Uncirculated Sets, or Mint Sets, contain specimens of coins that are typically minted for general circulation.
The first such sets were sold in 1947 in cardboard panels with two coins for each issue, thus showing the obverse and reverse of each one. Such sets were, with the exception of 1950, annually produced through 1958. In 1959 a plastic soft pack of single coins was sold and these were annually offered through 1964. In 1965-7 "special mint sets", a higher level of uncirculated coins, replaced both mint and proof sets. With the exception of 1982-1983, mint sets have been issued every year since 1968. (For 1982 and 1983 collectors sometimes buy the annual "souvenir sets" struck by the Philadelphia and Denver mints, which are very similar to the official Treasury-issued mint sets.
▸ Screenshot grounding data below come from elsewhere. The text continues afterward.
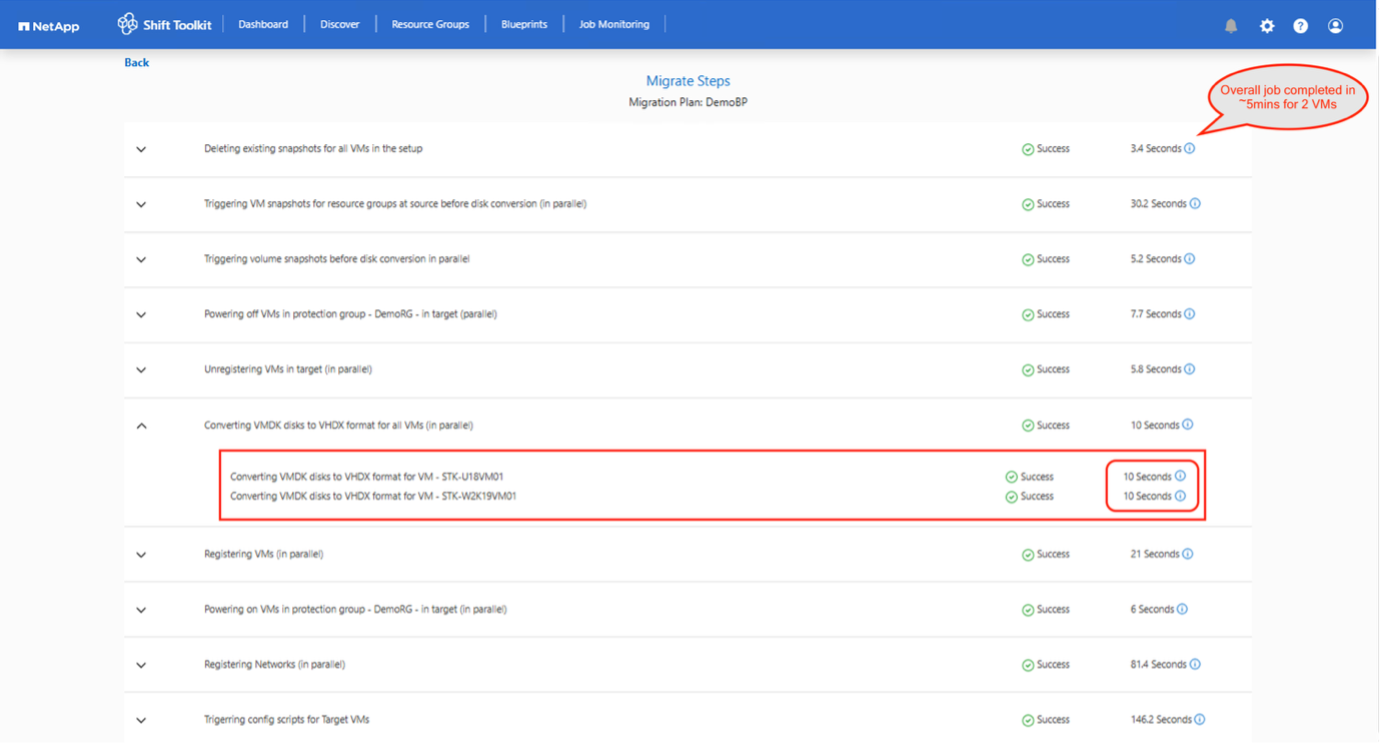The width and height of the screenshot is (1384, 745).
Task: Expand the Deleting existing snapshots step
Action: click(x=141, y=150)
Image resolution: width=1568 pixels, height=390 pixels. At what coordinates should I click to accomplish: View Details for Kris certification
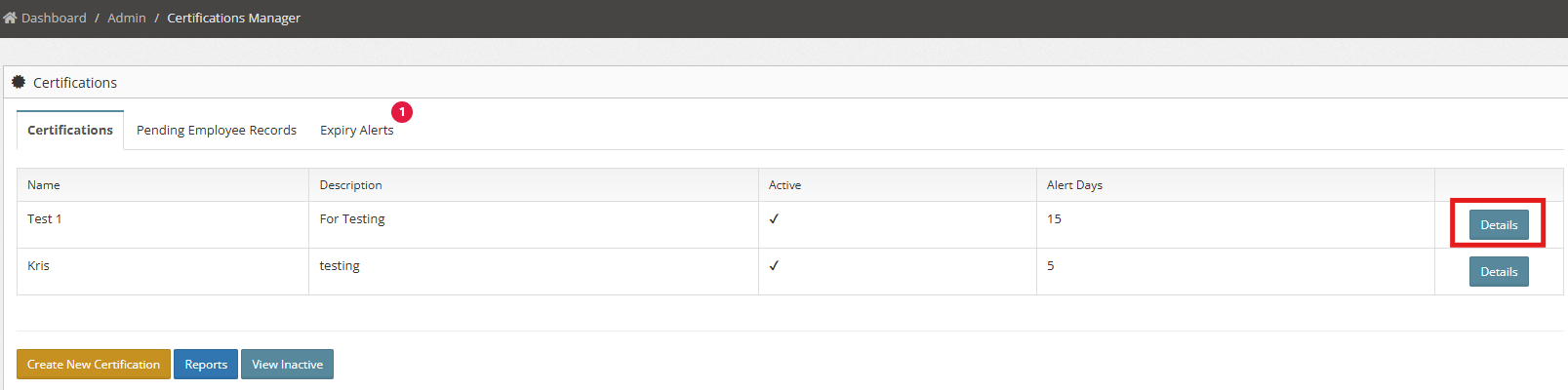(1499, 271)

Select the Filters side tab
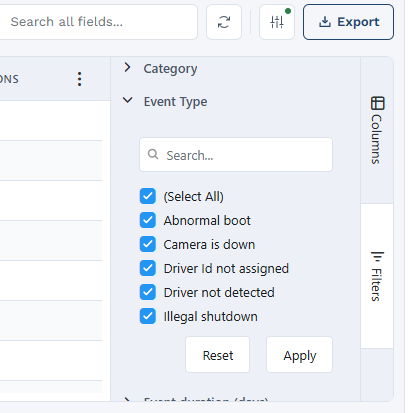(x=377, y=276)
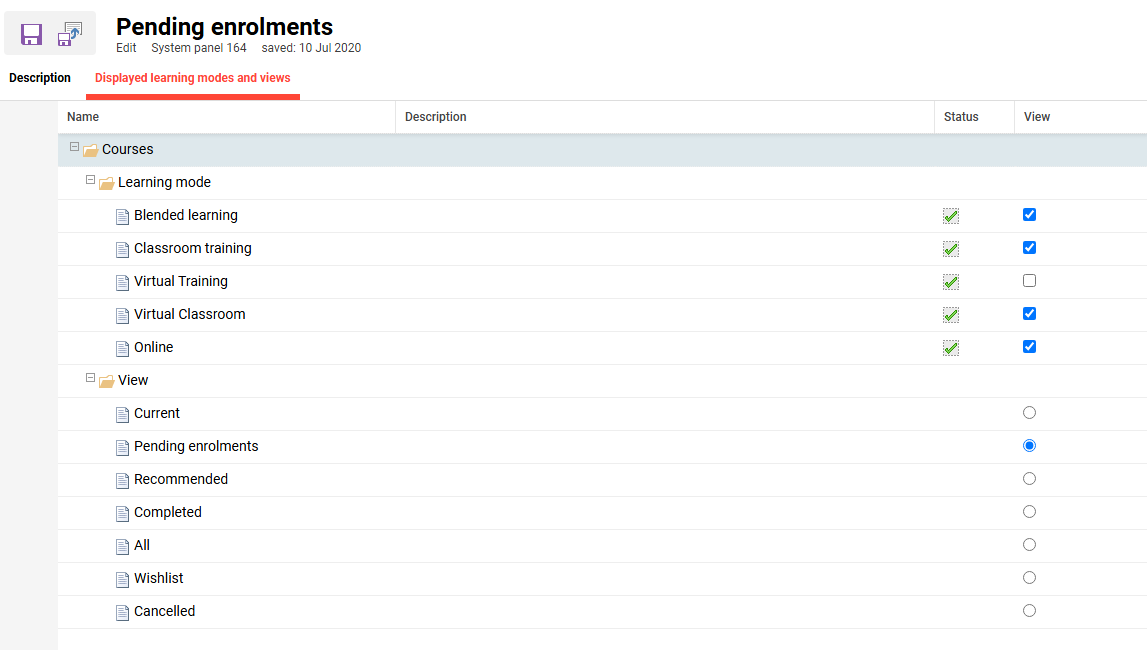
Task: Click the Save and close icon
Action: [x=70, y=34]
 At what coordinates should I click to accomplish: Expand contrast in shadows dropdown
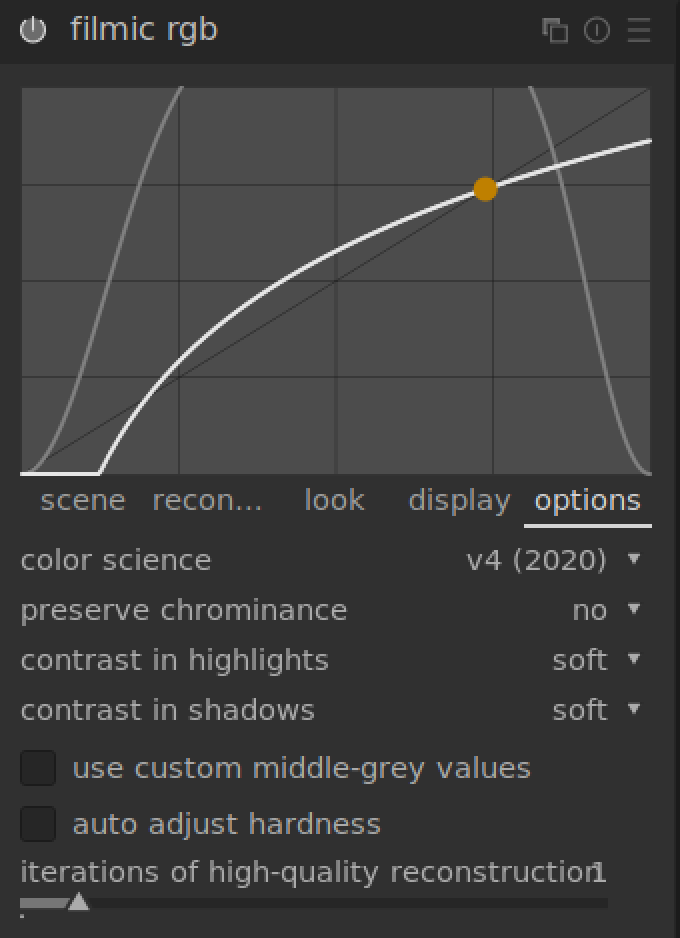(633, 709)
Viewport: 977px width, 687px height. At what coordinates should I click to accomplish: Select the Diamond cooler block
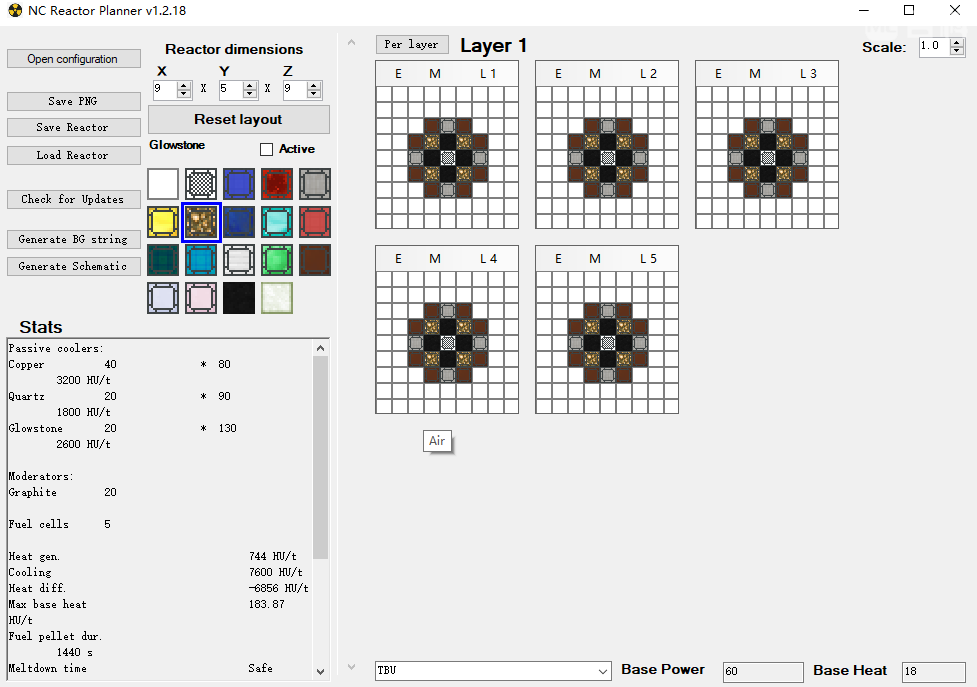click(x=277, y=222)
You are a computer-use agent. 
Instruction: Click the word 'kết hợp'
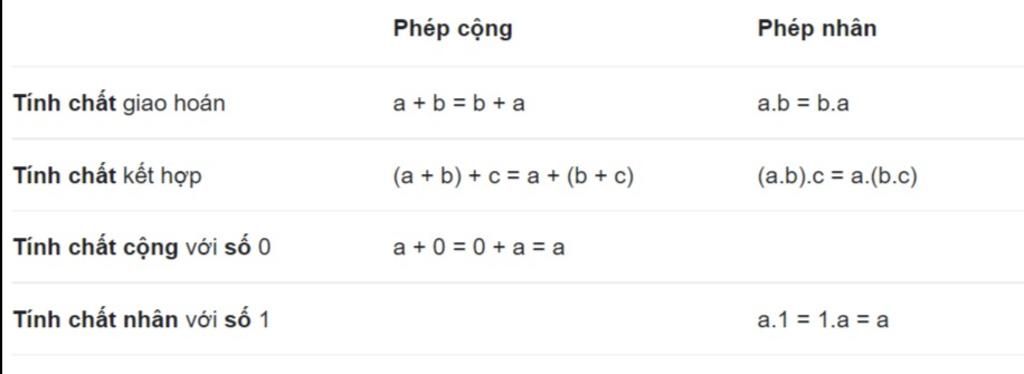coord(162,177)
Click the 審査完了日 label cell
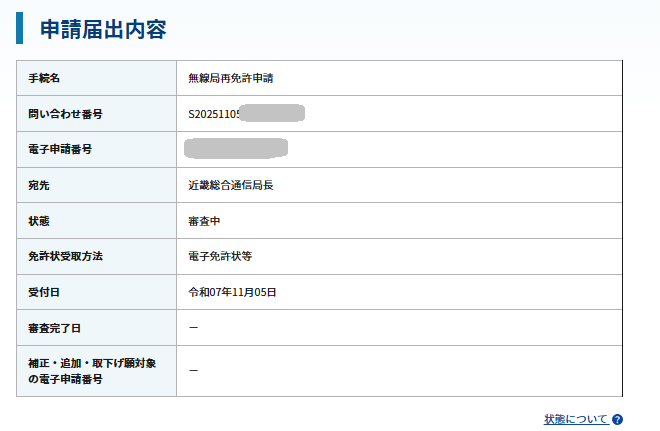Image resolution: width=660 pixels, height=431 pixels. pyautogui.click(x=53, y=328)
Notable are the 1970, 1973, and 1996 mint sets. These contained the 1970-D Kennedy half dollar, the 1973-P and 1973-D Eisenhower dollars, and the 1996-W Roosevelt dime, none of which were minted for general circulation and could be obtained only from the U.S. mint sets. More recent sets contain non-circulating half-dollar and dollar denominations. From the 2005 mint set coins through the 2010 mint set coins were prepared using special dies that produce a "satin finish" distinct from business strike coins. The US Mint reverted to coins that are typically minted for general circulation in 2011. Mint sets currently are sealed in a plastic blister-pack, unlike the flexible plastic packs of earlier sets.They are usually sold in sets of two - one for each branch of production.